Paris Vox – En partenariat avec la revue littéraire non conforme Livr’arbitres, retrouvez désormais régulièrement sur Paris Vox une sélection d’extraits de textes littéraires évoquant Paris et l’Ile de France, leur histoire, leurs habitants, leurs rues et leurs monuments…. Aujourd’hui,Henry Miller.
Son sourire était semblable au soleil qui brille après l’averse, un soleil qui rayonnait sur une ville étrange et ravissante. L’image de Paris traversa soudain son esprit, Paris avec ses murs colorés, son ciel qui variait du gris laiteux au gris perle, la verdure mouillée des jardins, les reflets sur la Seine… Il la regarda profondément, intensément. On pouvait difficilement qualifier de sourire cet éclat bizarre, surnaturel. La lumière en était trop fixe, éclairant sans faillir son visage comme celui d’une statue surgie d’un retable, lorsque l’ombre envahi l’église.

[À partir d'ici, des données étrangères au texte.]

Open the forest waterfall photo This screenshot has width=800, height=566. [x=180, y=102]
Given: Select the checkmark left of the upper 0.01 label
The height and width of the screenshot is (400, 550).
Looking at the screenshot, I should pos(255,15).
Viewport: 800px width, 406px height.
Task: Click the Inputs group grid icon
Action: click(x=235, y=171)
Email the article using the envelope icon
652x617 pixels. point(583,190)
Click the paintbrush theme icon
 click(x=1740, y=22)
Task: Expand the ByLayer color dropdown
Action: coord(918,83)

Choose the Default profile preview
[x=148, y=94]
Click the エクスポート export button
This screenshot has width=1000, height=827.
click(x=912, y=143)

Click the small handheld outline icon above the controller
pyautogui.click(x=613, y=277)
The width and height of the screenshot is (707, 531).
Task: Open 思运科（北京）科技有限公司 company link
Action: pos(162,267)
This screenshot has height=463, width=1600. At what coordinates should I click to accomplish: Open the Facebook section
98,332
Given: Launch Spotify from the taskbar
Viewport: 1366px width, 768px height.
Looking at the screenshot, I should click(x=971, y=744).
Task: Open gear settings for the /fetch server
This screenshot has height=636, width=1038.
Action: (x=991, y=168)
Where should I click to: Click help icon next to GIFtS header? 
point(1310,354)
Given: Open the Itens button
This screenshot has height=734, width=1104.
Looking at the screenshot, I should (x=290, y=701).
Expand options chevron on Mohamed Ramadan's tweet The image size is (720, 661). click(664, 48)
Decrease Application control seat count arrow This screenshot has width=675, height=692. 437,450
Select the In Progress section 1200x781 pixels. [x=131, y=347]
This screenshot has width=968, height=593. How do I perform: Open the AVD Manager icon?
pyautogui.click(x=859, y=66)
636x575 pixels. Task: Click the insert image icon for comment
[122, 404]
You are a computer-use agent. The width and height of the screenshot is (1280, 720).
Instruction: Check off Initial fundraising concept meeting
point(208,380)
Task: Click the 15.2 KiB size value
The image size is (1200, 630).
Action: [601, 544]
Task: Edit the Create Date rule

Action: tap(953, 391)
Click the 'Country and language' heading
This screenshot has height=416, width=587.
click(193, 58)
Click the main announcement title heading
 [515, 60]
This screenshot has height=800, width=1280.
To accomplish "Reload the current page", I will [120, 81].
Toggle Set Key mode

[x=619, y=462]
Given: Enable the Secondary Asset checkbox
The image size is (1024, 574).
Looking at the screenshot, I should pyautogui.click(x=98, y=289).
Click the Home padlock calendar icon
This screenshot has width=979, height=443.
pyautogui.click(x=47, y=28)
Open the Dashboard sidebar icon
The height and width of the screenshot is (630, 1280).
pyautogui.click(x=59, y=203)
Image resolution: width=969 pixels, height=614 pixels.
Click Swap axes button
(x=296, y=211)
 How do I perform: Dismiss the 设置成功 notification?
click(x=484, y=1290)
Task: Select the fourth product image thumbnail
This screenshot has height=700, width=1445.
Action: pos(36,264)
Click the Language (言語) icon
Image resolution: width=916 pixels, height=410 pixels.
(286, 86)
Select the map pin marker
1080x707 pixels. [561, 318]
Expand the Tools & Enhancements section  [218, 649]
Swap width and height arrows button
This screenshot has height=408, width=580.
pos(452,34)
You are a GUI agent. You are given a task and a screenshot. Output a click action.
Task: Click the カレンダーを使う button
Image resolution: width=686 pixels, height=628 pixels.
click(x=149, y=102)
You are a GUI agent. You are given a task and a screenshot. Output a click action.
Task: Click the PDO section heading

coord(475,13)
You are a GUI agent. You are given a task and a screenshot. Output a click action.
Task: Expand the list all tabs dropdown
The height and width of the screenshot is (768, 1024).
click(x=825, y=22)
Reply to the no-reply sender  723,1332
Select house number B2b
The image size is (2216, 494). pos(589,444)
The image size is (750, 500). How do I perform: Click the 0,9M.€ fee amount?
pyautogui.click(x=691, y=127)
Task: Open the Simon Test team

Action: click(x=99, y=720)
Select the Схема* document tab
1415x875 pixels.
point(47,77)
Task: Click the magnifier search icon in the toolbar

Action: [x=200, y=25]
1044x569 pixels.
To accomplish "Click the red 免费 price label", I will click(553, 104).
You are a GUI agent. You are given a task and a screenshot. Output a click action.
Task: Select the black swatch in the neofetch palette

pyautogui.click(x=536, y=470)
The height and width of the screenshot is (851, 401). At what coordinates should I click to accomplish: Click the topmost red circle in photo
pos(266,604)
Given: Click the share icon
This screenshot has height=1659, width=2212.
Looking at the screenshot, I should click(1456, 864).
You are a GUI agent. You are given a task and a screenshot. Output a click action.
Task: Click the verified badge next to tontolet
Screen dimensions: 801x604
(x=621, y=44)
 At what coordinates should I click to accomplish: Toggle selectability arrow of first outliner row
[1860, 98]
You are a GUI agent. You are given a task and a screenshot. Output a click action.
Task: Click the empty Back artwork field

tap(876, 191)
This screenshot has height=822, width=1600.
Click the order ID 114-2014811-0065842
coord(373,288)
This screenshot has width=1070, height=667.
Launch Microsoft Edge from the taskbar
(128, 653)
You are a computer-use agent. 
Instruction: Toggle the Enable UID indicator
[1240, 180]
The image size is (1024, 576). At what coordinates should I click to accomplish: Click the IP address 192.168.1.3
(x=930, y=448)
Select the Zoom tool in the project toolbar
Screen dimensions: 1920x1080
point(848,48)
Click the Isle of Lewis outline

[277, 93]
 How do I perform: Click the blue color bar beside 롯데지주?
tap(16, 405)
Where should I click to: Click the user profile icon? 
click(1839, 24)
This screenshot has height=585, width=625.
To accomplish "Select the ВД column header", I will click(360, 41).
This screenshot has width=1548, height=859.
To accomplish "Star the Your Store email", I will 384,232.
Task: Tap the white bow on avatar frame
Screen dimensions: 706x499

Paris ! Sa tête en était pleine. Durant tous ces derniers jours, elles ne chantaient que cela, Paris, Paris, Paris… Que d’évocations dans ce nom ! Les dimanches sur la butte Montmartre, les pique-niques au bois de Boulogne, les manèges aux Tuileries, le bassin du Luxembourg, sur lequel les enfants faisaient voguer leurs bateaux. Il songeait aux amoureux qui se pressaient l’un contre l’autre dans le métro, aux amoureux qui s’enlaçaient en public, dans les squares, dans la rue, partout. Mon Dieu, comme on s’aimait à Paris ! Et au crépuscule, cet éclat métallique et surnaturel du ciel, comme si ç’avait été une plaque réfléchissante sur laquelle jouaient de vives couleurs, barbouillées à la hâte par une main invisible Un ciel tout différent, le ciel de Paris. Un ciel du Nord.
Henry Miller, Crazy Cock (1927-1931), Editions Belfond, 2013.